From a grammatical point of view, they're nouns.
Terms like "VSO" and "SVO" are gross oversimplifications. The "V" gives the location of the conjugated
verb. So German is considered SVO even though the word in second position is often an auxiliary and the main verb comes last, e.g. "Sie hat ihn gesehen". Hat
is the third-person singular present tense form of haben
"have", so this is the equivalent of saying "She has him seen" (a word order which was once possible in English as well).
The Welsh equivalent of this sentence is Mae hi wedi ei weld
(lit. "Is she after his seeing"). Mae
, the conjugated verb, comes first. Next is the subject, then a linking particle, then the object. The action is expressed by means of a verb-noun. You can see it's a noun by the fact that the logical object is treated as the possessor. "His seeing" = "the seeing of him" = "seeing him". So the basic order is considered to be V (mae
) S (hi
) O (ei
). The presence of gweld
I'll try this again. Here's another sentence I got hold of: Yr arth dringo dros y bryn. (The bear climbed over the mountain.) This looks to me like SVO, but it's eminently possible I've read it wrong again.
What you have there isn't a complete sentence in Welsh. Dringo
is a verb-noun, not a verb. To make it a full sentence, you need to add one. For instance, the auxiliary naeth
"did":Naeth yr arth ddringo dros y bryn.
"The bear climbed over the hill."
This is one of the reasons why I consider it not to be trusted.
True enough, but it's all I know about. I suppose I could dig around on Catchphrase for the better part of a day, but I'm not certain they have a translator.
Or you could, you know, actually learn the language. And of course you could always ask someone who speaks it (like me, Simon, or YngNghymru).

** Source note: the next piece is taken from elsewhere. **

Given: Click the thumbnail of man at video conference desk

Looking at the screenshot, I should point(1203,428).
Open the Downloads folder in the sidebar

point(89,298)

It is. When you put two nouns together like that in Welsh, it will be read as a possessed-possessor relationship (or, more generally, a modified-modifier relationship), e.g. cathod Tikolm "Tikolm's cats". There's no special marking for the genitive construction in Welsh. It's all handled with word order.
Thanks! You don't know how much your validation means to me.